L'agenesia dentale

Agenesia è una parola che in medicina indica l’assenza di un organo dalla nascita; in ambito odontoiatrico (agenesia dentale) rappresenta l’assenza congenita di uno o più denti. I più colpiti da questa situazione anatomica sono: terzi molari superiori e inferiori, secondi premolari inferiori, incisivi laterali superiori, secondi premolari superiori, incisivi centrali superiori. La patologia intacca il follicolo dentale, ovvero l’embrione che darà vita al dente, il quale potrebbe non svilupparsi per diversi motivi: genetici, per fattori esterni, come traumi, infezioni, problemi nutrizionali (scarso apporto di vitamine), oppure per fattori interni, cioè per fattori tossici ambientali (diossine, ecc…).

 

Esistono tre tipi di agenesia dentale:
- L’ IPODONZIA, detta anche agenesia parziale, riguarda all’incirca il 6% della popolazione. In questo caso il numero dei denti mancanti è compreso tra 1 e 6. Solitamente i denti interessati sono il secondo premolare inferiore e l’incisivo laterale superiore.

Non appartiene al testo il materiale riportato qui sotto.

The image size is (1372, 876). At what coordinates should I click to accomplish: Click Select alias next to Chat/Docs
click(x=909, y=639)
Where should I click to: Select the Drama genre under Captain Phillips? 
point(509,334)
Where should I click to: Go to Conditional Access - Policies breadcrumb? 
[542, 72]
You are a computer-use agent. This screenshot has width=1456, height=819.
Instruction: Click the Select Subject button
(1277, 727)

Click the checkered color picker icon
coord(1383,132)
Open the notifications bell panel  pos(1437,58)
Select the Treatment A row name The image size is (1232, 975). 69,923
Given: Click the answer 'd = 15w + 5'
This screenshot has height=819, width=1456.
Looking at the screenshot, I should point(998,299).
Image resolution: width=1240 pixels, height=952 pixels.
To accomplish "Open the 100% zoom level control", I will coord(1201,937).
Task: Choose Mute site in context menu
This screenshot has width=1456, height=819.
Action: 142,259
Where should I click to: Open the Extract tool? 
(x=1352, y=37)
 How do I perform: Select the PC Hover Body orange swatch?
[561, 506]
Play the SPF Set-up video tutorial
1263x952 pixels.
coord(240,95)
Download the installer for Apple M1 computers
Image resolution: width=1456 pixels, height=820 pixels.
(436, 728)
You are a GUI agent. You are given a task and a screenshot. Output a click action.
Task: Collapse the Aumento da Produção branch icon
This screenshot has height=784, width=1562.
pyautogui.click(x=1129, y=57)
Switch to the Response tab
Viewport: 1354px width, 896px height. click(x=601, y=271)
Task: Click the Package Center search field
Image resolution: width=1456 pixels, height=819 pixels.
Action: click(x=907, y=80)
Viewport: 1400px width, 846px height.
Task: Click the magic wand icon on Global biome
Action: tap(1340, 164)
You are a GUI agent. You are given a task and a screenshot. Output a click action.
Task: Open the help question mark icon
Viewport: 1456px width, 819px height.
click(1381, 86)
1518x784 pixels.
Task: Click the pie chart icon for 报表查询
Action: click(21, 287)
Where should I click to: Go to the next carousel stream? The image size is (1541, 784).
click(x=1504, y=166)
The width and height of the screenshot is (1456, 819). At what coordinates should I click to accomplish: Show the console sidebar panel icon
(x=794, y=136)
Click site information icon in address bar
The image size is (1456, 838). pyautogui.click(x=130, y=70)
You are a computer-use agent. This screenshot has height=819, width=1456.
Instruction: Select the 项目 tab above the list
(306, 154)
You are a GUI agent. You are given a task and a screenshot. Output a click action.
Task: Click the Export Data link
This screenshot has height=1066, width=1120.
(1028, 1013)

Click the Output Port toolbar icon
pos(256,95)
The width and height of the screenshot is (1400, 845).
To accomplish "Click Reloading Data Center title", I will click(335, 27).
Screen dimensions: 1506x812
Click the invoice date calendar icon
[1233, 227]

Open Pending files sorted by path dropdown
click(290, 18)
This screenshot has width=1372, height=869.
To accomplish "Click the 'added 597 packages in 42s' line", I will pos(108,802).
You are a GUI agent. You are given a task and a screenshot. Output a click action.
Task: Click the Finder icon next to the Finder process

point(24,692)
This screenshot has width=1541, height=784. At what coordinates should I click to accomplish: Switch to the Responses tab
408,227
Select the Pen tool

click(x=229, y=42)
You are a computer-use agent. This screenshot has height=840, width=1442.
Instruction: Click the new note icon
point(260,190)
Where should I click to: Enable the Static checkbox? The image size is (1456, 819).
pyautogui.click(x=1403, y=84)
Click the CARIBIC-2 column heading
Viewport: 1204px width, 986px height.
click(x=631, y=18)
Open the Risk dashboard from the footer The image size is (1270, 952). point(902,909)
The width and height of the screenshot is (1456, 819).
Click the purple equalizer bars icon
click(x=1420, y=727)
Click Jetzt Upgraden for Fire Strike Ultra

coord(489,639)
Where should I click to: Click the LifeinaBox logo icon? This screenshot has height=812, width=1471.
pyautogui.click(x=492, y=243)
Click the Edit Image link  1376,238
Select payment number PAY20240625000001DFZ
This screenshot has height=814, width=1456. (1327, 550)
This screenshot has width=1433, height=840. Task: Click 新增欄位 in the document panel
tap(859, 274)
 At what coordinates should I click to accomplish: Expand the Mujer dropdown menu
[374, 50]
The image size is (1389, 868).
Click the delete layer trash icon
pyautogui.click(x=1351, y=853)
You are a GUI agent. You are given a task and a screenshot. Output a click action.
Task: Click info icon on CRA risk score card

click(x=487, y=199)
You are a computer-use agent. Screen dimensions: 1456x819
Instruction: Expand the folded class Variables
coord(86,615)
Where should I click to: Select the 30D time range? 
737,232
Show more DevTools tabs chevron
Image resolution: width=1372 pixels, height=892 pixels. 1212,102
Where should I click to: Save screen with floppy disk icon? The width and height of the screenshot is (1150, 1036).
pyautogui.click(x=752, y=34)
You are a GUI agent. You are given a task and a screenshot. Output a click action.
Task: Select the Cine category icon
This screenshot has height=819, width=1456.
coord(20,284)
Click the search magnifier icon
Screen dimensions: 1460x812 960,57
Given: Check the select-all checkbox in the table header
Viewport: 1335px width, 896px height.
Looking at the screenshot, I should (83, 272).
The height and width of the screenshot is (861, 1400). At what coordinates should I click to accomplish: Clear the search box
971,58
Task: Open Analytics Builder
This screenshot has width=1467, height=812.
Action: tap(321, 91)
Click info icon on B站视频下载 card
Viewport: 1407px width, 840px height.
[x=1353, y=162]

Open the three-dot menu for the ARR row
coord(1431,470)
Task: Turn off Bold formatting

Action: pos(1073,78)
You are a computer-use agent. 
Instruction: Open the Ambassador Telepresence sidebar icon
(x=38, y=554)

- L’OLIGODONZIA, si verifica quando mancano più di 6 denti e quando sono presenti altre anomalie come denti di forma e colore differenti. L’oligodonzia è molto rara, con un’incidenza da 1 a 7 casi ogni 100.000 nascite.

- L’ANODONZIA, è una forma di agenesia estremamente rara. Si caratterizza per la totale assenza di denti e spesso è una malformazione associata ad altri problemi di carattere medico.

 

Le cause dell’agenesia sono molteplici, dati da motivi differenti:

- Fattori ereditari, purtroppo non controllabili

- Malnutrizione, sulla quale si può intervenire a titolo preventivo oppure correggendola per evitare danni maggiori

- Mancata formazione del germe dentale

- Distruzione traumatica del germe dentale

- Rachitismo, spesso causa di malnutrizione e raramente derivante da malattie che alterano il metabolismo del calcio, come le disfunzioni delle ghiandole paratiroidi

- Squilibri ormonali

- Sindrome di Down

- Alcuni trattamenti medici

- Disturbi che vanno a colpire il feto.


La mancanza di denti comporta sempre delle conseguenze, sia per l’adulto che per il bambino. Anzi, è soprattutto nel bambino che l’assenza di un certo numero di denti può avere delle serie ripercussioni sotto il profilo estetico e nei rapporti sociali. Possono essere anche presenti dei disturbi della fonazione, oltre il fatto che anche la masticazione potrebbe risultare compromessa e dunque chi soffre di questa patologia potrebbe avere dei problemi al sistema digerente.

 

Trattamenti possibili

Il trattamento più indicato è posizionare un dente artificiale che occupi lo spazio lasciato libero dall’elemento mai sviluppato: si può posizionare un impianto ed una corona oppure tramite un ponte protesico. Il trattamento sopra descritto non può essere effettuato in soggetti giovani in cui lo sviluppo delle ossa mascellari non sia ancora ultimato. Fino ai 25 anni, dunque, si cercherà in linea generale di mantenere in sede il dente da lattecosì da garantire uno spazio sufficiente tra i denti e conservare intatto l’osso. Nel caso in cui il dente deciduo dovesse cadere oppure si trovasse nei settori anteriori, causando quindi un problema estetico, è indicato l’utilizzo di un ponte ad incollaggio maryland. Questo va a sostituire il dente mancante, a differenza di un ponte tradizionale questo non necessita della limatura dei denti adiacenti ma viene incollato alla faccia palatale degli elementi vicini (quella rivolta verso il palato) senza doverli preparare.